On the 24th of September 2017 it is the parliamentary elections in Germany. These elections are promising for many people as they are seen as a great possibility to generate change and advance in many different social, political and cultural fields. But while everyone over the age of 18 has the right to vote according to the German constitution more than 81.000 full-aged people are stripped of the right to make their cross on the 24th. Why? Because they have a disability. This group includes all people that depend on assistance in all areas of life. Examples are people with severe mental disabilities, but also people with physical disabilities or Down Syndrome. A further 4.000 people are excluded from the elections as they are in psychological full care. This includes people with psychotic illnesses like depressions, suicidal tendency, personality disorders and impaired social behaviour.

The assistance and support that the people are offered should help the people in their daily lives, especially with the decisions that they make. This principle is however abrogated during the elections. The justification for this legal regulation is the belief that people that can not make their own decisions in life are prone to manipulation. I for my part believe that everyone has the potential to be manipulated especially in times of the Internet.

I find this regulation appalling, as disabled people depend very greatly on the decisions made by the legislator, especially concerning decisions in the medical sector ( e.g. financing of care, medicine/drugs, operations etc.), education and labour. The elections could also have a great effect on how they are included in the society and which opportunities and options they are offered. They should therefore also have a voice when it comes to deciding things in these sectors and should have the possibility to actively contribute.

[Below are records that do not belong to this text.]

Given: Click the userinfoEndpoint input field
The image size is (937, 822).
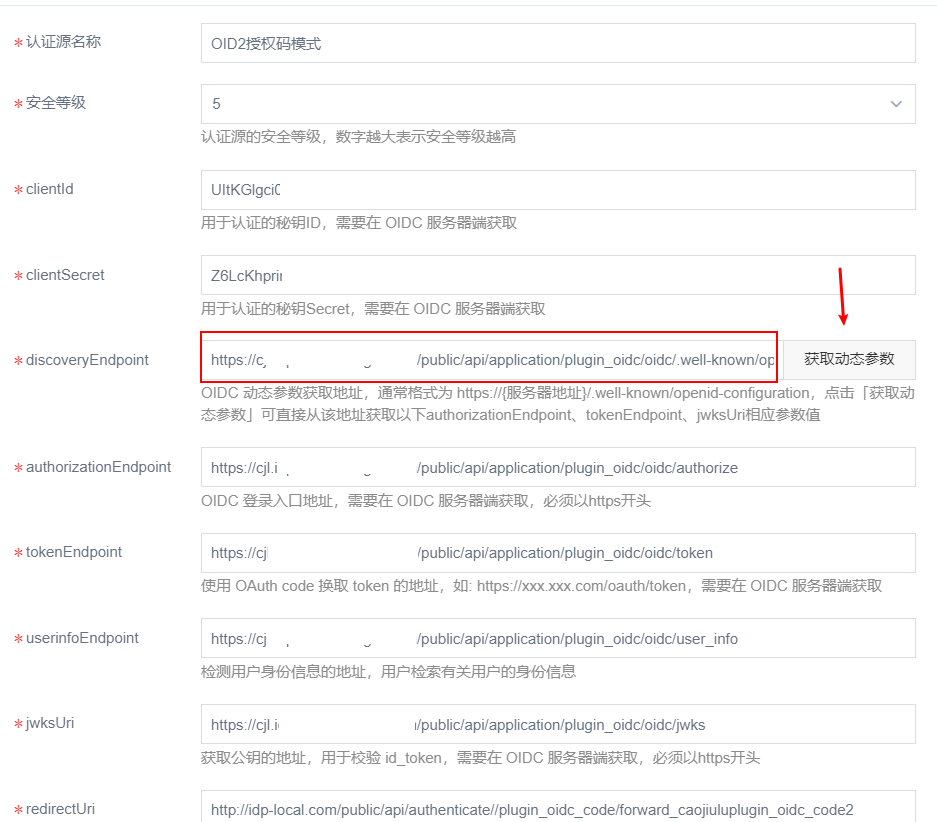Looking at the screenshot, I should [557, 638].
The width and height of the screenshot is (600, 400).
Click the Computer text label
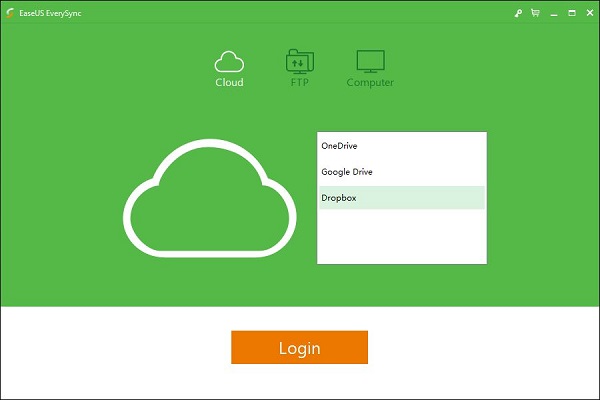pos(370,83)
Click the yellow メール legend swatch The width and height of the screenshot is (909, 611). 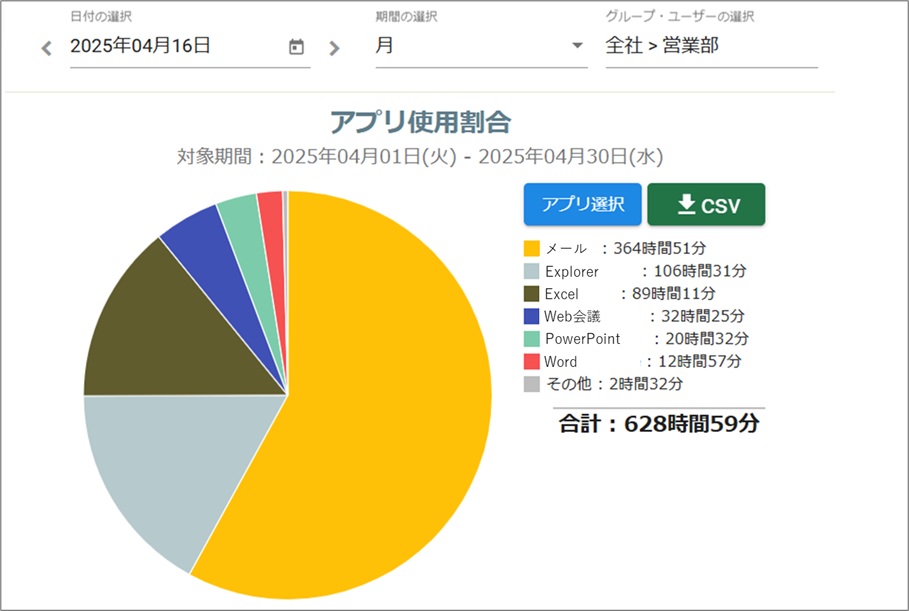(x=532, y=248)
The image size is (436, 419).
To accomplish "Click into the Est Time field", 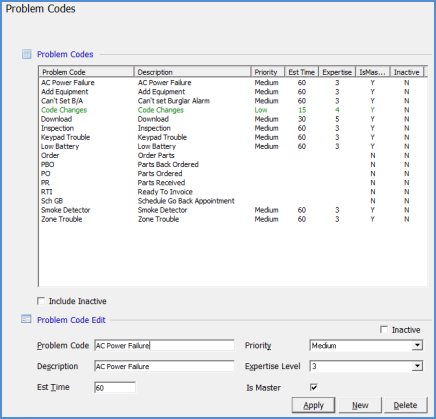I will pyautogui.click(x=115, y=387).
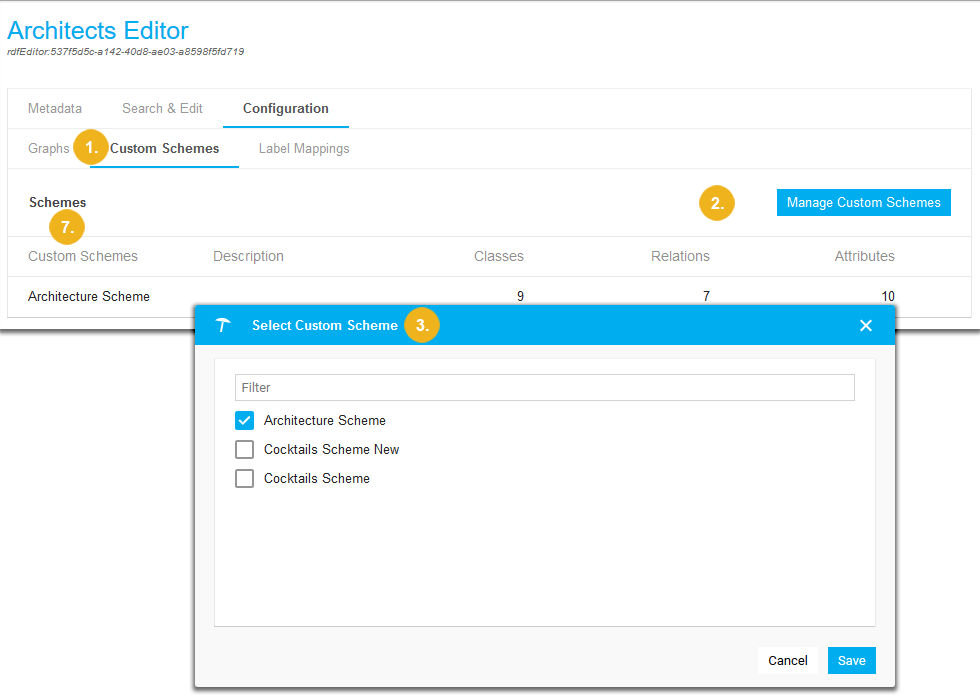Cancel the scheme selection dialog
Screen dimensions: 980x698
click(x=788, y=660)
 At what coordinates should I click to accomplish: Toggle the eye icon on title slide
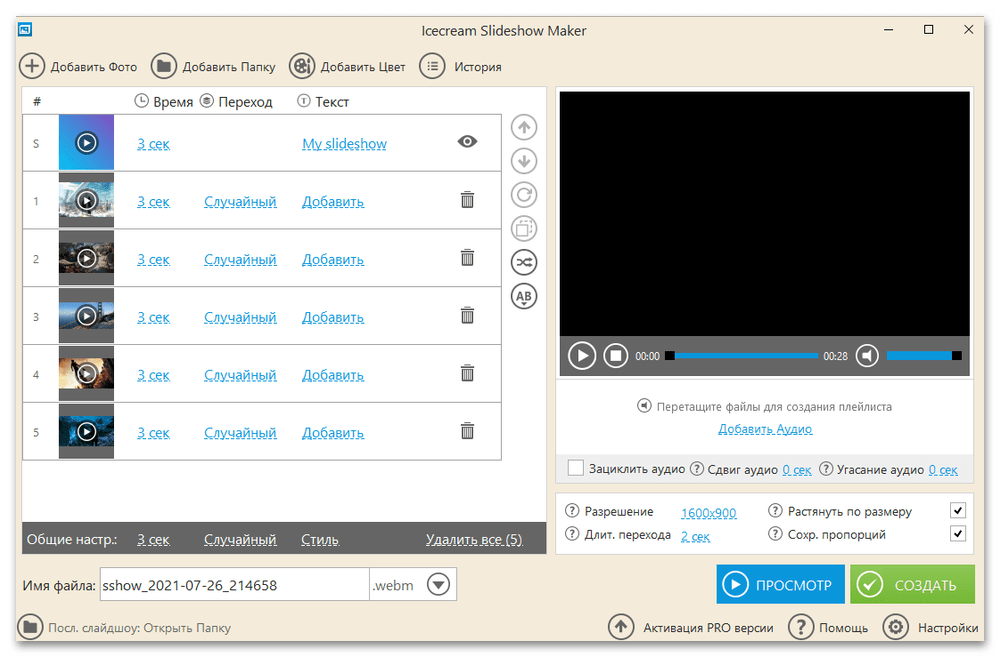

According to the UN Convention on the rights of persons with disabilities, which came into force in 2008 everyone in society should enjoy equal rights and should have the ability to participate actively and efficiently in public and political life. One-half of the EU countries have abolished laws that exclude people with disabilities from parliamentary elections. It is true that there are certain medical conditions where people are not able to make their own decisions because they are severely mentally disabled and their cognitive abilities are restricted or fallen behind the norm. But there are also many that still retain their full mental and cognitive ability and are interested in politics and the decisions made by the country. People with Down Syndrome normally have an IQ of 40-70, while some also reach „average“ intelligence. (average IQ is 70-130). It is not rare that people with Down Syndrome are able to attain normal schools, can receive a lower education degree and enter the labour force. Pablo Pineda Ferrer (born 1974 in Malaga) is a Spanish teacher, actor and the first person with Down Syndrome with a university degree.

And bizarrely people with dementia and even people in the vegetative state (coma) are not stripped of the right to vote whereas their vote is also dubious if we would follow the criteria mentioned above. The same applies to drug addicts and alcoholics.

According to me, we should not discuss who should vote and who not; ultimately every person should have the right to vote if we really live in a democratic society. We should rather look for possibilities and solutions how we can make the elections accessible and understandable for everyone. For example we have also introduced methods with which blind people are now able to vote. We could for example offer political education, assisting staff during the elections and easier ballots (e.g. with bigger writing and easier phrasing or with symbols of the parties and pictures of the politicians) for people with disabilities. These methods would be comparable with access arrangements for international exams like the IB.

The most tricky question remains where we draw the line when deciding who has the right to vote and who should be stripped of it?